全体として次から次へという調子のよい展開で、慎重性、細かい点への配慮には欠けるようだ。
その強い口調から、対人交流の面に若干の懸念が感じられる。
行動力は強力だが、「浅慮で性急さ」が推定される。入社後の実行プロセスで、多少の失敗があるのでは―。人柄は明るく他から好かれる印象だが、自己主張の強さとのバランスをチェックする。「キャリア予測」としては、広範囲における第一線活動型としたい。主導的パワーを発揮する「中核的人材」を想定したい。「全社的ビジョン」にも合致しているように考えられる。
事例(B)面接担当者の所見
やや「内向的」な印象を受けた。しかし面接では安定した態度がみられ、しっかりした受け答えであった。全体として慎重さが目立ち、積極的な覇気には乏しいであろう。

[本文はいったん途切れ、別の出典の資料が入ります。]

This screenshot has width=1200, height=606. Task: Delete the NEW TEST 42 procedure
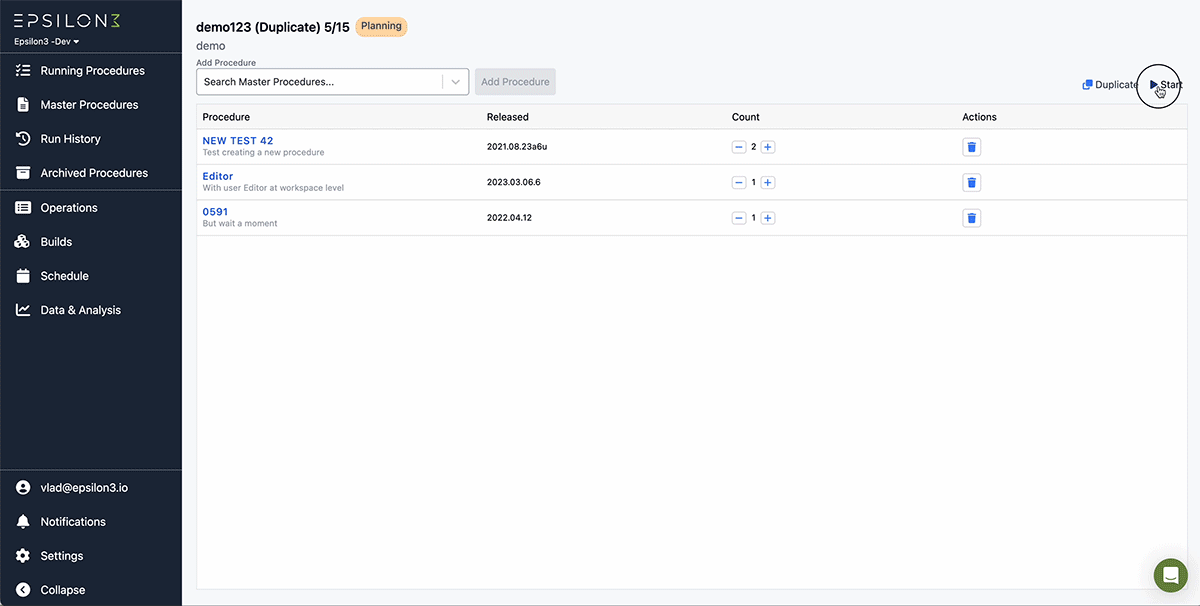click(x=971, y=146)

人柄としては素直で、「いい加減」な応答は全くみられなかった。頭の切り換えは速くはないが、集中力にはすぐれるようだ。
質問にはよく耳を傾け、上司には忠実な人材ではないか―。仕事の面でもじっくり取り組むことが期待される。
「キャリア予測」としては、どちらかというと「定型指向」を主としたい。慎重さを生かし、じっくり取り組む、専門職、スタッフ職などの中堅的人材を予測したい。
以上の「キャリア予測」は、本人の希望している仕事、目標などを「エントリーシート」等々と照合してみることは当然の事だ。いずれにしても、入社時点での仕事内容との「リアリティ・ショック」を小さくすることがポイントである。この点は入社後の「ジョブローテーション」による育成効果を左右する問題ともなる。

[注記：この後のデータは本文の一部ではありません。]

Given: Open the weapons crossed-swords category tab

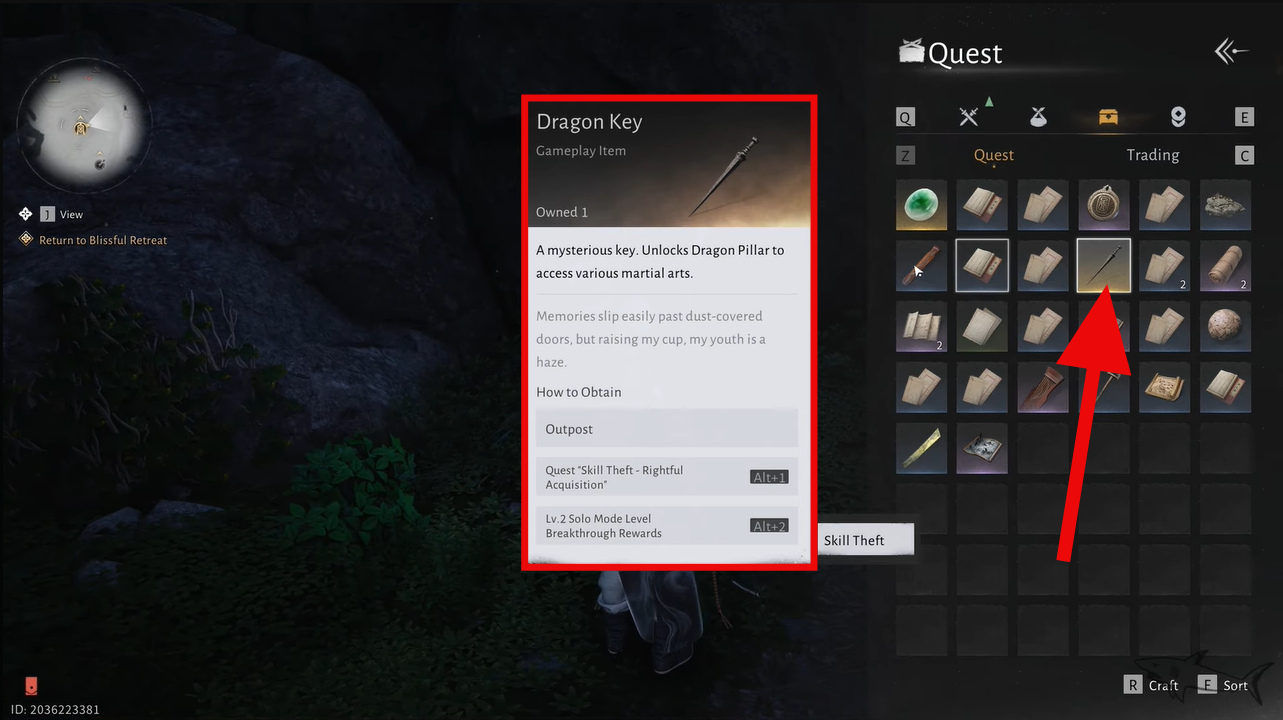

上司との「リアリティ・ショック」や、社内風土なども悩ましいテーマだが、ここではふれない。しかし次に述べるように、「OJT」展開の流れの中で自ずからハッキリしてくるテーマとなるであろう。
次にその展開図を示してみる。
この「OJT」サイクルの、(A)コースは全体の基軸となる。(B―C)コースは再評価という「共同作業」実践のサイクルとなる。又、この流れによってOJTの「指導者不足」という課題を補うコラボレーションともなるであろう。
いずれにしても、採用人材の「初期段階のOJT・配属」が、早期戦力化の第一歩となることを改めて自覚したい。
人事制度の問題もあるが、「人材の質」は、今の経済情勢から避けて通れない核心となるからである。